A Scottish or Scots acre (acair) was a land measurement used in Scotland. It was standardised in 1661. When the Weights and Measures Act 1824 was implemented the English System was standardised into the Imperial System and Imperial acres were imposed throughout the United Kingdom, including in Scotland and indeed throughout the British Empire from that point on. However, since then the metric system has come to be used in Scotland, as in the rest of the United Kingdom..

Equivalent to:

- Metric system
  - 5,080 square metres , 0.508 hectares
- Imperial system
  - 54,760 square feet.
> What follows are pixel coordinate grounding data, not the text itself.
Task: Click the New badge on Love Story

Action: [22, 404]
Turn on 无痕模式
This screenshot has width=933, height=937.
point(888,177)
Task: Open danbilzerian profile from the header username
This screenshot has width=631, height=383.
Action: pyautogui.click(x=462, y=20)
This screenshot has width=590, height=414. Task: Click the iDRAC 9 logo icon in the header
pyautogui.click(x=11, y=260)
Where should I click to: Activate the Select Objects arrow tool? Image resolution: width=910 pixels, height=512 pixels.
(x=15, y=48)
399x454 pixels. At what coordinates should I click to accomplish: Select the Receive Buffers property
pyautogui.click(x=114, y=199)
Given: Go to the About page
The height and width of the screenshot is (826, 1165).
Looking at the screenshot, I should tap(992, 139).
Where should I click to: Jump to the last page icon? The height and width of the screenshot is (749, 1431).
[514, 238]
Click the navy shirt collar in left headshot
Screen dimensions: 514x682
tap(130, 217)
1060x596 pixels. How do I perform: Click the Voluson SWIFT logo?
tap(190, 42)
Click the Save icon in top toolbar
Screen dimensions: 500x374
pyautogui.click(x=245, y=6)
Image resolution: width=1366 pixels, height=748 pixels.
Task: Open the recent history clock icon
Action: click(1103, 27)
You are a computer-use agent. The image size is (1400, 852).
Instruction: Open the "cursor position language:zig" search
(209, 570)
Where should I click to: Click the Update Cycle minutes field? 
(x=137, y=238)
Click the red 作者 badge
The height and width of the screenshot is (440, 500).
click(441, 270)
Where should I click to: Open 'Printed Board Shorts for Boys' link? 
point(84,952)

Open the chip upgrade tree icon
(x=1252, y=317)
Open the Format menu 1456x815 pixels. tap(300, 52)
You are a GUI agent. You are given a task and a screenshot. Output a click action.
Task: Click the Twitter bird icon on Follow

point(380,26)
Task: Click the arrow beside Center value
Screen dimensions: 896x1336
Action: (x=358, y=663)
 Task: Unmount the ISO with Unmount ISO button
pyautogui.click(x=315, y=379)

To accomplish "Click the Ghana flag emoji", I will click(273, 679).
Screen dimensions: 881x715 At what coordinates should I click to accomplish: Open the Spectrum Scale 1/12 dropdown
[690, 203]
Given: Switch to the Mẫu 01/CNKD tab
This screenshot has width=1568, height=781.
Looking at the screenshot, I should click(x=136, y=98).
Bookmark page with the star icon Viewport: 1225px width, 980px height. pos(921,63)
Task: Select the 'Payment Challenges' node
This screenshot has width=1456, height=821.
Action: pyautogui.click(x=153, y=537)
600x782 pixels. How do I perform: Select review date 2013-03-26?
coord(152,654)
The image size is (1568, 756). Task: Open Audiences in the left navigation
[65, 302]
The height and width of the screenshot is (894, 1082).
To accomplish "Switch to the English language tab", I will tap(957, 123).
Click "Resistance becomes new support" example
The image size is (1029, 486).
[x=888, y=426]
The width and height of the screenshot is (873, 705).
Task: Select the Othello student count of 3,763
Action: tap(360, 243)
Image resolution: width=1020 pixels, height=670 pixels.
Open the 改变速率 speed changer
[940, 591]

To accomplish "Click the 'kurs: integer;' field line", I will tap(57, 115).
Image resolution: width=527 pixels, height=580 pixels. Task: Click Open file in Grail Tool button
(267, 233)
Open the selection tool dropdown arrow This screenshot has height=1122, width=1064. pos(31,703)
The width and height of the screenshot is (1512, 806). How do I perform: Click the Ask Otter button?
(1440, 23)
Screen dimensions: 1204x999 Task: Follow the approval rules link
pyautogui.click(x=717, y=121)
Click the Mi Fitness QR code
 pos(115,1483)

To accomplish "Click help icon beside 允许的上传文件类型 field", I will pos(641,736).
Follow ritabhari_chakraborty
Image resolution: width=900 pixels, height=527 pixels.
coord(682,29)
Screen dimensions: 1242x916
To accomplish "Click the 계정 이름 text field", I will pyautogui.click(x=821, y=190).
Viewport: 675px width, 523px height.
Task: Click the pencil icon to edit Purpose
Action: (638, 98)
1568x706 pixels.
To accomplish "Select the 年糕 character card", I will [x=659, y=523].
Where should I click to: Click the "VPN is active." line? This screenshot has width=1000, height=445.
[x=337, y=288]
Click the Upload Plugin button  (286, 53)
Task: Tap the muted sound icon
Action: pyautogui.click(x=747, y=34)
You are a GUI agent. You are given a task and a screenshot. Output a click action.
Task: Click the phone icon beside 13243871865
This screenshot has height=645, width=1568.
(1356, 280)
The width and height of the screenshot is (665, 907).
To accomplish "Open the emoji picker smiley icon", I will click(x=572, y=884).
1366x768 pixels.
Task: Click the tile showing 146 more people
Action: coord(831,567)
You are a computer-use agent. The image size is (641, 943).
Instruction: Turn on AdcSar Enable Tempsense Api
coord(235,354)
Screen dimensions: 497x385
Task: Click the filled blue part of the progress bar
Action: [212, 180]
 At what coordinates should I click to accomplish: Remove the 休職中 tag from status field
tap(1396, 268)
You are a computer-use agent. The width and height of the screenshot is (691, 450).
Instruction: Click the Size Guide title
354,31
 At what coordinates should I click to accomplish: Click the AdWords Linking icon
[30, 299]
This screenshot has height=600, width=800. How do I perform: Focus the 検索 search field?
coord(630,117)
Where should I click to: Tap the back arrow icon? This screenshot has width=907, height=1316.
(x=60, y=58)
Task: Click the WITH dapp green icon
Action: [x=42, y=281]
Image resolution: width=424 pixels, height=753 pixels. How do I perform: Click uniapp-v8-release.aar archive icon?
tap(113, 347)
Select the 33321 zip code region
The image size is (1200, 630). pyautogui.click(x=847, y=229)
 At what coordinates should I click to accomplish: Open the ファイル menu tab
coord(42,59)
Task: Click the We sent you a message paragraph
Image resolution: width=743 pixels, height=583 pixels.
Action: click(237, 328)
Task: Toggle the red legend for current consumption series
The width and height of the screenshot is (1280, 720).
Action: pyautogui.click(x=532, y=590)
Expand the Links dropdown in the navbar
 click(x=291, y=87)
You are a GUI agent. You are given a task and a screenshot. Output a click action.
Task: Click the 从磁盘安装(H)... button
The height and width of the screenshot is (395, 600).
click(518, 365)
This is approximately 1.257 acres (English).

==See also==
- Acre
- Obsolete Scottish units of measurement
  - In the East Highlands:
    - Rood
    - Scottish acre = 4 roods
    - Oxgang (Damh-imir) = the area an ox could plough in a year (around 20 acres)
    - Ploughgate (?) = 8 oxgangs
    - Daugh (Dabhach) = 4 ploughgates
  - In the West Highlands:
    - Groatland - (Còta bàn) = basic unit
    - Pennyland (Peighinn) = 2 groatlands
    - Quarterland (Ceathramh) = 4 pennylands (8 groatlands)
    - Ounceland (Tir-unga) = 4 quarterlands (32 groatlands)
    - Markland (Marg-fhearann) = 8 Ouncelands (varied)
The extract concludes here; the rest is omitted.